On October 4, 2024, during the patronal feast of Saint Petronius, Fantera exhibited San Petronio and the Angel in the Basilica of San Petronio. The work remained on display for approximately one month and was subsequently transferred to the Archdiocese of Bologna.

== The Exiled Family ==
Following his exhibitions in Bologna, Fantera developed a project for the 2025 Jubilee in collaboration with Francesco Lisbona, art critic Milena Naldi and architect Pierluigi Cervellati.

The project was accepted by the Dicastery for Promoting Integral Human Development.
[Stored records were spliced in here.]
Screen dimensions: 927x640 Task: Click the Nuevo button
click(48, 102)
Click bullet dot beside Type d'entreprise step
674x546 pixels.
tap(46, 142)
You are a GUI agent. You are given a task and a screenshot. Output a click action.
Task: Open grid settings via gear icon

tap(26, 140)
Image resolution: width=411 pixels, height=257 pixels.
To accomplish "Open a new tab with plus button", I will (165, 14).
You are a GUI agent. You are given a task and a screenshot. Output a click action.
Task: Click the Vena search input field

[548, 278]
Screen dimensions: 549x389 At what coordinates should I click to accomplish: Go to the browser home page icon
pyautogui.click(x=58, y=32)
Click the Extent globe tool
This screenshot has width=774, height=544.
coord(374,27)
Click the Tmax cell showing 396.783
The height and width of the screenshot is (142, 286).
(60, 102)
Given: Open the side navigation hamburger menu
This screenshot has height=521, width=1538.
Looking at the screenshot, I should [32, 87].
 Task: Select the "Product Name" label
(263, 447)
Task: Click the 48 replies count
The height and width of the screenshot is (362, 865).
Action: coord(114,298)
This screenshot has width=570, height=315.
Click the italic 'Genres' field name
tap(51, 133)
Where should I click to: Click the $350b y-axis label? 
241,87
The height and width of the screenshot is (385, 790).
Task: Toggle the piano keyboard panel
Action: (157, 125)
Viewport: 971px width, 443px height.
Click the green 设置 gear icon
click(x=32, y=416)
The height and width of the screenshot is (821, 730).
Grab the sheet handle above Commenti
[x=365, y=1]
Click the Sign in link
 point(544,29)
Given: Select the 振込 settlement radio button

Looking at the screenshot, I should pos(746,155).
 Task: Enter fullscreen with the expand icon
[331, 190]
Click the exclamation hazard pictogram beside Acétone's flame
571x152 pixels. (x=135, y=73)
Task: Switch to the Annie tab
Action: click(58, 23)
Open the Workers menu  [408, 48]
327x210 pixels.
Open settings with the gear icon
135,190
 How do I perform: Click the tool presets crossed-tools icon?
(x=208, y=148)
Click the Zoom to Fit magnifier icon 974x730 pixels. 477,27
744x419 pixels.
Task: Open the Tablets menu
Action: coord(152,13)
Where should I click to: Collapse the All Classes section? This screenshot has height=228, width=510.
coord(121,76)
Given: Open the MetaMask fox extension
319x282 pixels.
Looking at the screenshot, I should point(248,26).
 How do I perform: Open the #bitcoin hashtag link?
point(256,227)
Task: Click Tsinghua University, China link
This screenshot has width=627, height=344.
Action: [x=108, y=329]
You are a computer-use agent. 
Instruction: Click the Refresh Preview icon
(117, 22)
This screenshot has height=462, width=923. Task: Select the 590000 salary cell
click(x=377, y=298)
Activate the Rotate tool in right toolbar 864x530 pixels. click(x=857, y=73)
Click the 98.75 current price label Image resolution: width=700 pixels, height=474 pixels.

The resulting work, The Exiled Family (La Famiglia Esule), is an oil on canvas depicting a moment from the Holy Family's Flight into Egypt. The painting incorporates contemporary references to displacement and conflict.

The Exiled Family was presented on January 16, 2026, at Palazzo San Callisto in Rome, the headquarters of the Dicastery for Promoting Integral Human Development.

== Latest work ==
Fantera's latest work is The Veil of Time. It will be presented on June 10, 2026, at Palazzo Medici Riccardi (Florence), in the Luca Giordano Hall, during the ceremony of the Gradiva International Poetry Prize.

== Style and themes ==
Fantera's work is primarily associated with figurative and realist painting. His production includes religious subjects as well as works addressing contemporary social themes. His paintings frequently employ traditional techniques and compositional models while placing sacred subjects in relation to contemporary contexts.